TEXTE ÉTUDIÉ ▸
***

L’accord UE-Etats-Unis : plan B des multinationales pour exploiter les gaz de schiste ?

Communiqué de presse:

FRIENDS OF THE EARTH EUROPE, CORPORATE EUROPE OBSERVATORY, SIERRA CLUB, TRANSNATIONAL INSTITUTE, POWERSHIFT, BLUE PLANET PROJECT

Une nouvelle session de négociations du Partenariat transatlantique de commerce et d’investissement (PTCI) se tient à Bruxelles du 10 au 14 mars. En suspendant temporairement les négociations sur le volet « investissements » le 21 janvier dernier, le Commissaire européen K. De Gucht a admis que les multiples critiques exprimées envers une extension des droits des investisseurs étaient légitimes. A l’occasion de la publication d’un nouveau rapport1 démontrant comment ces nouveaux droits transatlantiques pourraient saper les interdictions et réglementations en matière de recours à la fracturation hydraulique2, nos organisations expriment à nouveau leur refus que soit introduit un mécanisme ad hoc de règlement des différends Investisseur/État.

***

DONNÉES DE DÉPART ▸
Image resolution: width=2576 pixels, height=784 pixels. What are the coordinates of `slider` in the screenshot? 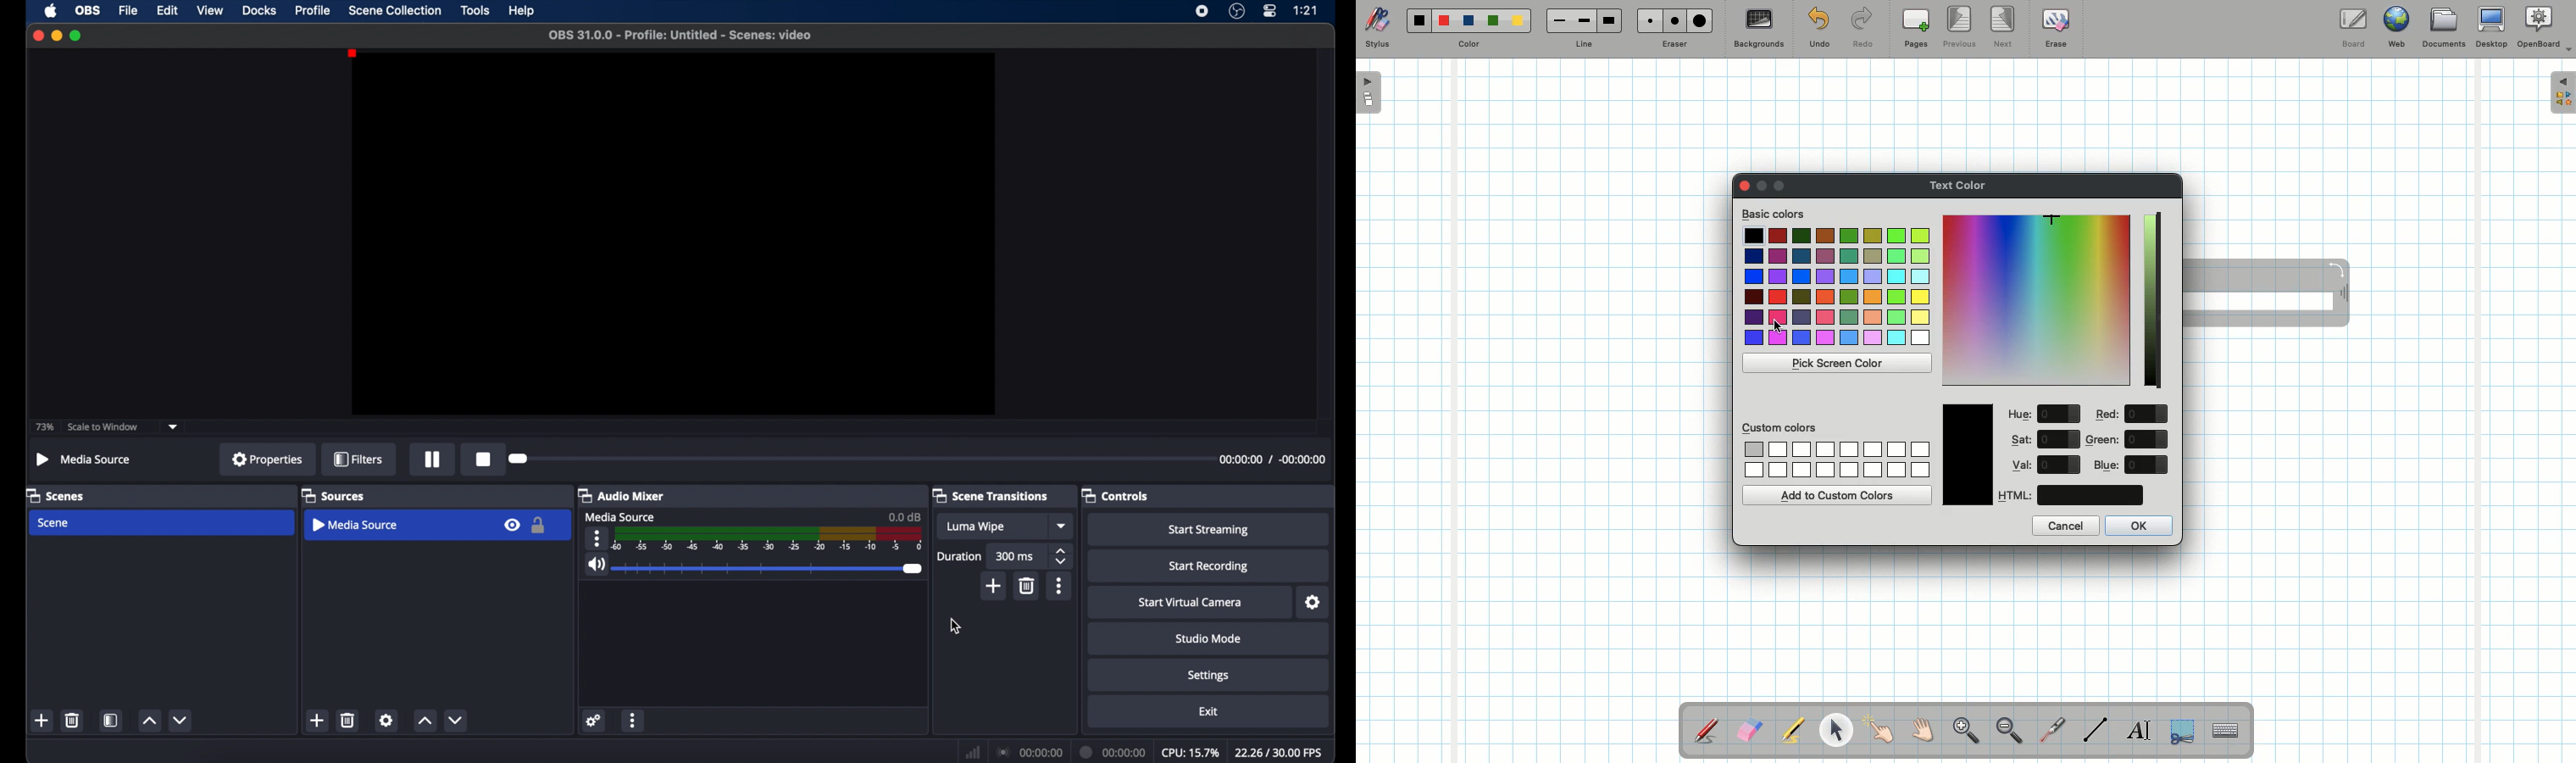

***

CONSIGNES ▸
a) D'après le communiqué, qu'a admis le Commissaire européen K. De Gucht en suspendant les négociations sur le volet « investissements » le 21 janvier ? Répondez en une à trois phrases.
b) Recopiez fidèlement le passage du communiqué qui va de « Une nouvelle session » à « des différends Investisseur/État. ».

CORRIGÉS ▸
a) En suspendant temporairement les négociations sur le volet « investissements » le 21 janvier, le Commissaire européen K. De Gucht a admis que les multiples critiques exprimées envers une extension des droits des investisseurs étaient légitimes.

b)
Une nouvelle session de négociations du Partenariat transatlantique de commerce et d’investissement (PTCI) se tient à Bruxelles du 10 au 14 mars. En suspendant temporairement les négociations sur le volet « investissements » le 21 janvier dernier, le Commissaire européen K. De Gucht a admis que les multiples critiques exprimées envers une extension des droits des investisseurs étaient légitimes. A l’occasion de la publication d’un nouveau rapport1 démontrant comment ces nouveaux droits transatlantiques pourraient saper les interdictions et réglementations en matière de recours à la fracturation hydraulique2, nos organisations expriment à nouveau leur refus que soit introduit un mécanisme ad hoc de règlement des différends Investisseur/État.